Wat zijn enkele uitgestorven geleedpotigen?
Geleedpotigen zijn een enorm dierenfylum dat schaaldieren, spinachtigen, myriapoden (duizendpoten en duizendpoten), insecten en hun naaste familieleden omvat. Met meer dan een miljoen beschreven soorten, vormen geleedpotigen 80% van alle levende soorten. Als buitenaardse wezens de aarde zouden bezoeken en een monster van een 'typisch aarddier' moesten nemen, zouden ze een geleedpotige nemen.
Hoewel er tegenwoordig miljoenen geleedpotigen in leven zijn, zijn er nog vele miljoenen uitgestorven geleedpotigen die uitstierven gedurende de 600 miljoen jaar geschiedenis van het meercellige leven. Paleontologen hebben enkele tienduizenden van deze uitgestorven geleedpotigen opgegraven als fossielen en hebben hun best gedaan om te analyseren hoe ze er precies uitzagen en hoe ze leefden. Er is een enorme hoeveelheid kennis aan het licht gekomen, en nu weten we veel soorten uitgestorven geleedpotigen die al honderden miljoenen jaren niet meer leven.
Geleedpotigen zijn een van de vele fyla's die 542 miljoen jaar geleden ontstonden rond de grens tussen Cambrië en Precambrië. Sterker nog, een groeiend aantal bewijzen toont aan dat geleedpotigen misschien zelfs daarvoor al in de Ediacaran-periode 555 miljoen jaar geleden of meer zijn verschenen. Diplichnites en Parvancorina zijn twee vroege geleedpotigen. Aangenomen wordt dat geleedpotigen zich hebben afgescheiden van de fluwelen wormen (onychoforen) in het late Precambrium. Sommige van deze gesegmenteerde vroege vormen van uitgestorven geleedpotigen lijken op primitieve trilobieten.
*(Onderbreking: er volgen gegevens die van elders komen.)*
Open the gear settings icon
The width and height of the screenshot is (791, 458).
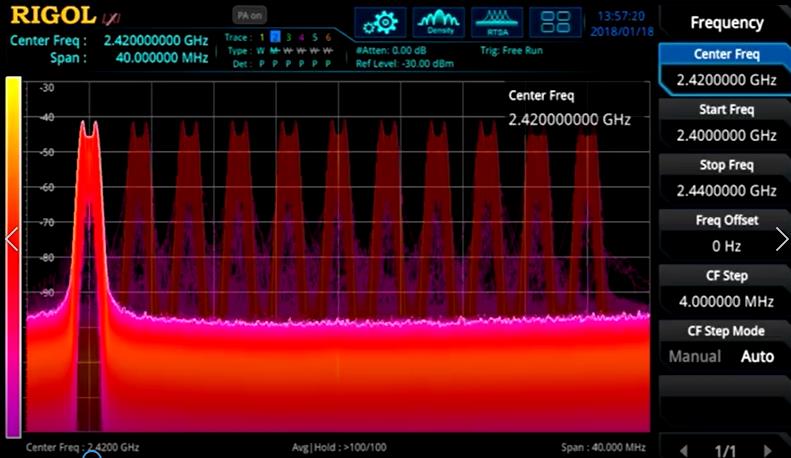pos(380,22)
De meest bekende van alle uitgestorven geleedpotigen is zeker de trilobiet, de schildvormige geleedpotige die zeer succesvol was in het Cambrium voordat hij in een diepe achteruitgang ging. Trilobieten zijn mogelijk uitgeput door vroege vissen, die intelligenter waren en een snellere stofwisseling hadden. Trilobite-fossielen zijn zo talrijk dat je ze voor een paar dollar kunt kopen op eBay en andere fossiele bronnen.
Een andere vroege geleedpotige waren de eurypteriden, zeeschorpioenen die ontstonden tijdens het Cambrium en bleven bestaan voor de rest van het Paleozoïcum, waardoor uiteindelijk landschorpioenen ontstonden voordat ze uitstierven. Sommige van deze zeeschorpioenen, zoals Jaekelopterus , bereikten een lengte van 2,5 m, groter dan een man.
Geleedpotigen waren de eerste zuiver landdieren die fossielen verlieten, zoals blijkt uit de ontdekking van een 428 miljoen jaar oude fossiele duizendpoot, Pneumodesmus newmani . Binnen 10 miljoen jaar verschijnen ook duizendpoten in het fossielenbestand. Deze dieren zijn waarschijnlijk geëvolueerd uit aquatische versies die snacken op sponzen en kleine schaaldieren.
Terwijl planten het land koloniseerden, gingen geleedpotigen met hen mee. Het duurde meer dan 50 miljoen jaar voordat vissen benen ontwikkelden en op het land rondliepen en amfibieën werden en op de geleedpotigen jaagden. Gedurende dezelfde tijd, ongeveer 375 miljoen jaar geleden, begonnen grotere geleedpotigen te evolueren, hun lichamen mogelijk gemaakt door de hoge zuurstofniveaus in de atmosfeer van de aarde. Omdat geleedpotigen een gesloten bloedsomloop missen, wordt hun grootte beperkt door de zuurstof die ze passief kunnen absorberen.
Gedurende deze periode, het Carboon genoemd vanwege alle kolenafzettingen in de bossen van de tijd die achterbleven, bestonden er familieleden van libellen, zoals Meganeura met twee voetvleugelpannen, en een familielid van duizendpoten, Arthropleura , die ongeveer 2,5 m bereikte ) in lengte, koppelend aan de oude zeeschorpioenen voor de titel van de grootste bekende geleedpotige.